From: Lars Kristan (lars.kristan@hermes.si)
Date: Sat Dec 11 2004 - 13:05:38 CST
Marcin 'Qrczak' Kowalczyk wrote:
> Lars Kristan <lars.kristan@hermes.si> writes:
> 
> > All assigned codepoints do roundtrip even in my concept.
> > But unassigned codepoints are not valid data.
> 
> Please make up your mind: either they are valid and programs are
> required to accept them, or they are invalid and programs are required
> to reject them.
I don't know what they should be called. The fact is there shouldn't be any.
And that current software should treat them as valid. So, they are not valid
but cannot (and must not) be validated. As stupid as it sounds. I am sure
one of the standardizers will find a Unicodally correct way of putting it.
> 
> > Furthermore, I was proposing this concept to be used, but not
> > unconditionally. So, you can, possibly even should, keep using
> > whatever you are using.
> 
> So you prefer to make programs misbehave in unpredictable ways
> (when they pass the data from a component which uses relaxed rules
> to a component which uses strict rules) rather than have a clear and
> unambiguous notion of a valid UTF-8?
I am not particulary thrilled about it. In fact it should be discussed.
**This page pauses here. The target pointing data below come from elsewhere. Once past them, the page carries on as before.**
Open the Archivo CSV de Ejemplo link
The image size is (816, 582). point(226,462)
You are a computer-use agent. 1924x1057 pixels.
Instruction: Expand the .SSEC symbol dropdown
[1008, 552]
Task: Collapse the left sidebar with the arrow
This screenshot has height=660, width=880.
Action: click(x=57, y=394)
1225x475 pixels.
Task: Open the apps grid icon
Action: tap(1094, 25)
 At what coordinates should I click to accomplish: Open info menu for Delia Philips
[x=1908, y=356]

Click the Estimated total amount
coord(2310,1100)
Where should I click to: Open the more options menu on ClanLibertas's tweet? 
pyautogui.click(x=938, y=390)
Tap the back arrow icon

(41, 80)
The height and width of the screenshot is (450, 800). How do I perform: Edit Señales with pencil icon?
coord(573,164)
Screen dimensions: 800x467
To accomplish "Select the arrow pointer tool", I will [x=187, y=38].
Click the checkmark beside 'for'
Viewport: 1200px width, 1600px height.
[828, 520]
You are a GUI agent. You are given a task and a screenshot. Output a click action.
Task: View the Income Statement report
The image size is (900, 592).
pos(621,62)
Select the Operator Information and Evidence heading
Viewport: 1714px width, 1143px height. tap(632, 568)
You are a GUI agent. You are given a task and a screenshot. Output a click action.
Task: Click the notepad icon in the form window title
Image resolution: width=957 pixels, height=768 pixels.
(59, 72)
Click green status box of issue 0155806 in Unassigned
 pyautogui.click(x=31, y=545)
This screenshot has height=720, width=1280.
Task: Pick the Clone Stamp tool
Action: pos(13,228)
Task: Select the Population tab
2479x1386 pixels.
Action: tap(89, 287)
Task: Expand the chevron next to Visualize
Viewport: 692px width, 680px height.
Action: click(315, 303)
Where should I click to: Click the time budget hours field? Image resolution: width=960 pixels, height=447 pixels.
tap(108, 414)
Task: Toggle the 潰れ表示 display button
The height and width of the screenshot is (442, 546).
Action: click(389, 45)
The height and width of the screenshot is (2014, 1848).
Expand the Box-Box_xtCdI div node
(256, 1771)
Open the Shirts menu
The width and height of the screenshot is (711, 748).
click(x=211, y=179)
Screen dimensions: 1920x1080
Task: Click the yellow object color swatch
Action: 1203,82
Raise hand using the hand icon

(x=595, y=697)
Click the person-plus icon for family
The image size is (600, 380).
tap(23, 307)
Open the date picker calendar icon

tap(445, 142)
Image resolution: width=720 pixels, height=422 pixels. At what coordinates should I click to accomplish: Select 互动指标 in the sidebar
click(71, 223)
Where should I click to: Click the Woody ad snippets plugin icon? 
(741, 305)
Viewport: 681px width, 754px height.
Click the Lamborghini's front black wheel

Constructively. Simply assuming everything will break is not helpful. But if
you want an answer, yes, I would go for it. Actually, there are fewer
concerns involved than people think. Security is definitely an issue. But
again, one shouldn't assume it breaks just like that. Let me risk a bold
statement: security is typically implicitly centralized. And if comparison
is always done in the same UTF, it won't break. A simple fact that two
different UTF-16 strings compare equal in UTF-8 (after relaxed conversion),
does not introduce a security issue. Today, two invalid UTF-8 strings
compare the same in UTF-16, after a valid conversion (using a single
replacement char, U+FFFD) and they compare different in their original form,
if you use strcmp. But you probably don't. Either you do everything in
UTF-8, or everything in UTF-16. Not always, but typically. If comparisons
are not always done in the same UTF, then you need to validate. And not
validate while converting, but validate on its own. And now many designers
will remember that they didn't. So, all UTF-8 programs (of that kind) will
need to be fixed. Well, might as well adopt my broken conversion and fix all
UTF-16 programs. Again, of that kind, not all in general, so there are few.
And even those would not be all affected. It would depend on which
conversion is used where. Things could be worked out. Even if we would start
changing all the conversions. Even more so if a new conversion is added and
only used when specifically requested.
There is cost and there are risks. Nothing should be done hastily. But let's
go back and ask ourselves what are the benefits. And evaluate the whole.
> 
> > Perhaps I can convert mine, but I cannot convert all filenames on
> > a user's system.
> 
> They you can't access his files.
Yes, this is where it all started. I cannot afford not to access the files.
I am not writing a notepad.
> 
> With your proposal you couldn't as well, because you don't make them
> valid unconditionally. Some programs would access them and some would
> break, and it's not clear what should be fixed: programs or filenames.
It is important to have a way to write programs that can. And, there is
definitely nothing to be fixed about the filenames. They are there and
nobody will bother to change them. It is the programs that need to be fixed.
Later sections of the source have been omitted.